Here are the first three things you as a caregiver need to do in the first three days after a family member suffers a stroke or TBI. No one is ever ready. We all think these things happen to others, but not to us. However, stroke occurs once every 90 seconds in the United States. 1.7 million people sustain a Traumatic Brain Injury or TBI each year in the U.S.
You may be reading this because stroke or TBI has happened to someone in your family. I am so sorry for your sorrow. My husband had a massive and totally unexpected stroke in 1991. I have been in your shoes. I remember how it feels to experience this shock.
Looking back on our event now, the following suggestions are the three things that I wish someone had helped me with in those first two-three days of the decision making process. And yes, all of a sudden enormous decisions are facing you. How does one make decisions with no wisdom or experience? That was the most frightening thing for me!
Remembering that fear, that uncertainty, and how it seemed to put my brain in a dark fog was my biggest issue. I felt I could not think!
The first thing to do: Let Go of Fear
|So here is my first suggestion – know that fear is ONLY fear. In itself, it cannot do anything to you unless you let it stop you from thinking. Collect all your fear, and put it in your back pocket. You don’t need it right now. You need a clear brain. How does one put fear aside? It is about awareness. Now that I have told you about not needing fear, say to yourself, “Oh, I see that I am full of fear.” Once you acknowledge it, you are making a choice to either think in spite of fear, or let fear think for you. Guess what, fear cannot think. It is merely an emotion. When you realize that, your thoughts have already conquered your fear. Now you can set fear aside and think clearly.
Another trick is to imagine that your fear is a helium balloon on a string in your hand. Go outside in nature and imagine opening your hand and letting that fear float away.
If fear steps back in, set it aside again. You are too busy to be bothered with it. Let go of fear, an emotion that does not serve you.

* * * * * * *

**Task prompt:**
Translate this sentence from the caregiver advice into Spanish: "Another trick is to imagine that your fear is a helium balloon on a string in your hand." The listing has no connection to the caregiver advice.

**Data shown:**
* * * * * * *

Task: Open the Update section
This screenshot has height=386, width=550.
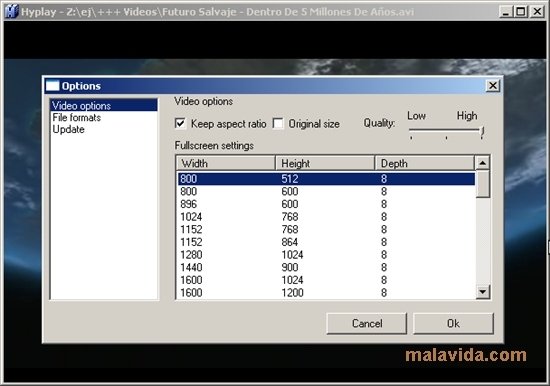Action: [68, 129]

* * * * * * *

**Worked solution:**
Otro truco es imaginar que tu miedo es un globo de helio atado a un hilo en tu mano.